Instructions to follow — Produce a faithful copy of the data, one that leaves out the pictures.

——

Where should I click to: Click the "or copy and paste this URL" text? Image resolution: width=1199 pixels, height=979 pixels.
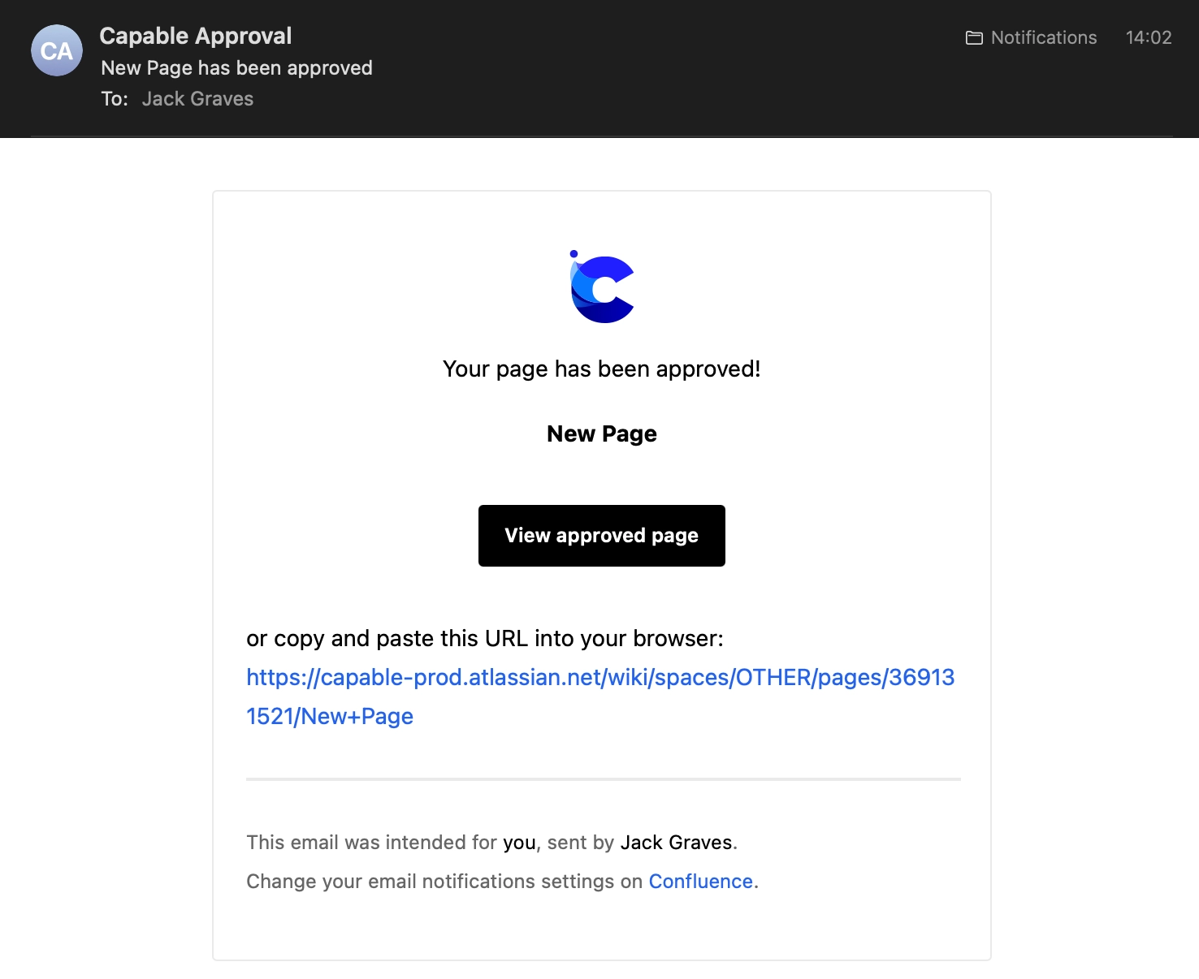tap(484, 639)
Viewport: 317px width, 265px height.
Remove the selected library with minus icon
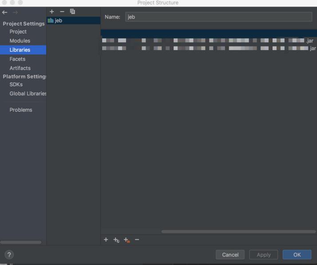point(62,12)

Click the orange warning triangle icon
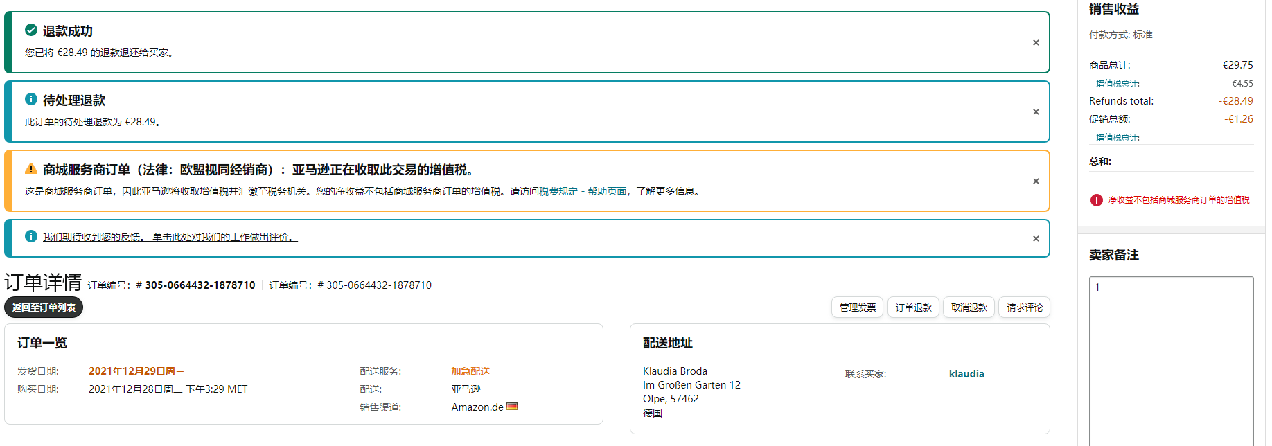[x=31, y=168]
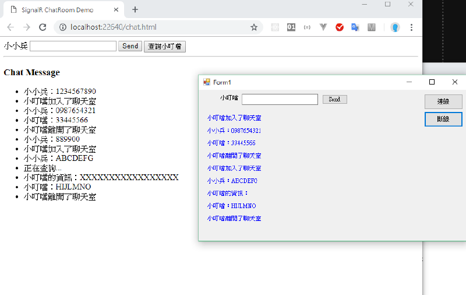The width and height of the screenshot is (466, 295).
Task: Open a new browser tab
Action: click(135, 10)
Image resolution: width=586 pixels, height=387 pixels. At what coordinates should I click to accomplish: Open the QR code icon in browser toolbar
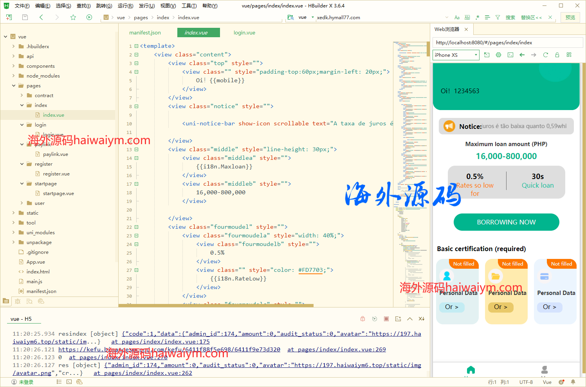click(569, 55)

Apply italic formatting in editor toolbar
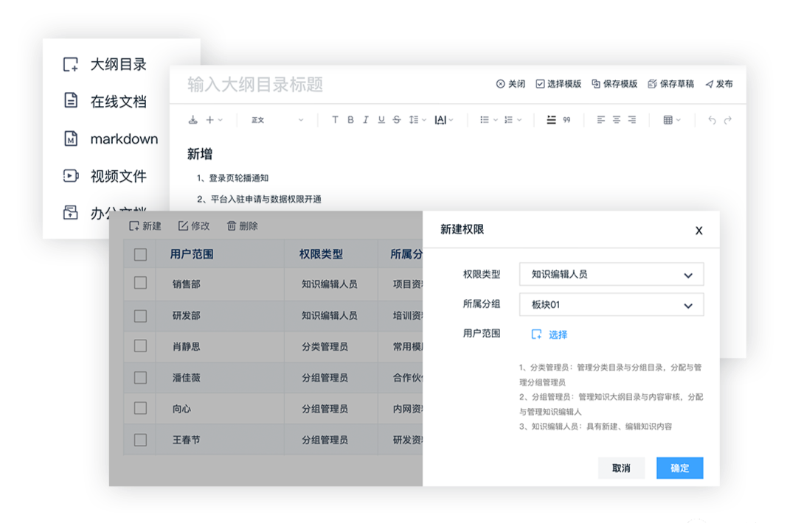pos(365,120)
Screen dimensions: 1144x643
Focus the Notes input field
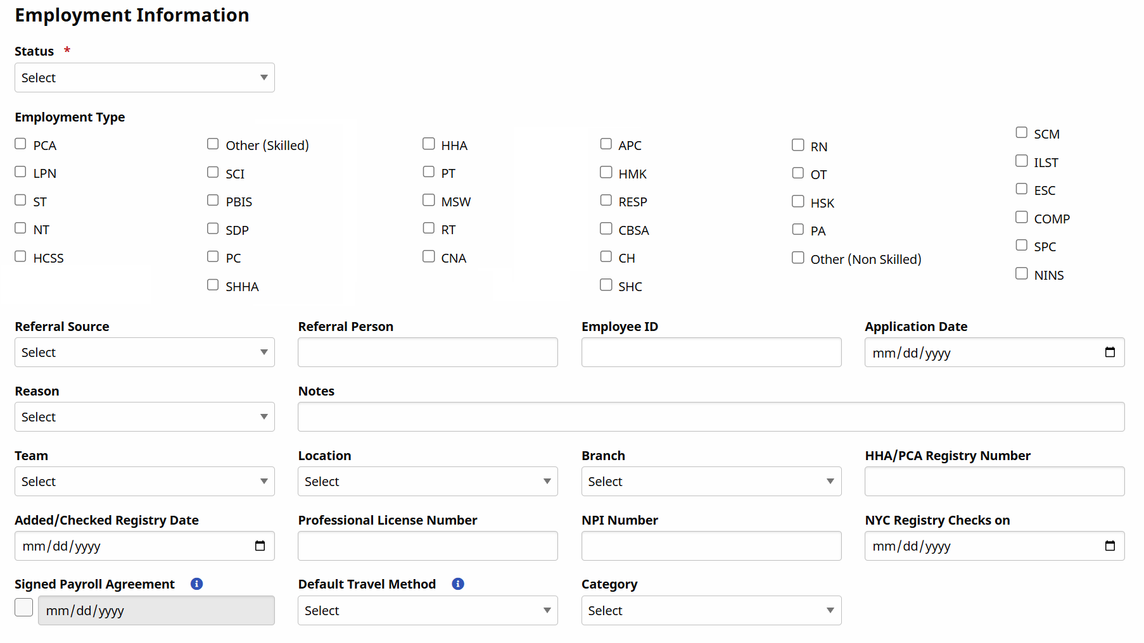coord(711,417)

——

Reply —
Where should I click to: Click the "or copy and paste this URL" text? Image resolution: width=1199 pixels, height=979 pixels.
tap(484, 639)
Viewport: 317px width, 265px height.
Remove the selected library with minus icon
point(62,12)

Click the orange warning triangle icon
[x=31, y=168]
The width and height of the screenshot is (466, 295).
Task: Open a new browser tab
Action: click(135, 10)
Image resolution: width=586 pixels, height=387 pixels. At what coordinates should I click to accomplish: Open the QR code icon in browser toolbar
click(569, 55)

Apply italic formatting in editor toolbar
pos(365,120)
Screen dimensions: 1144x643
Focus the Notes input field
coord(711,417)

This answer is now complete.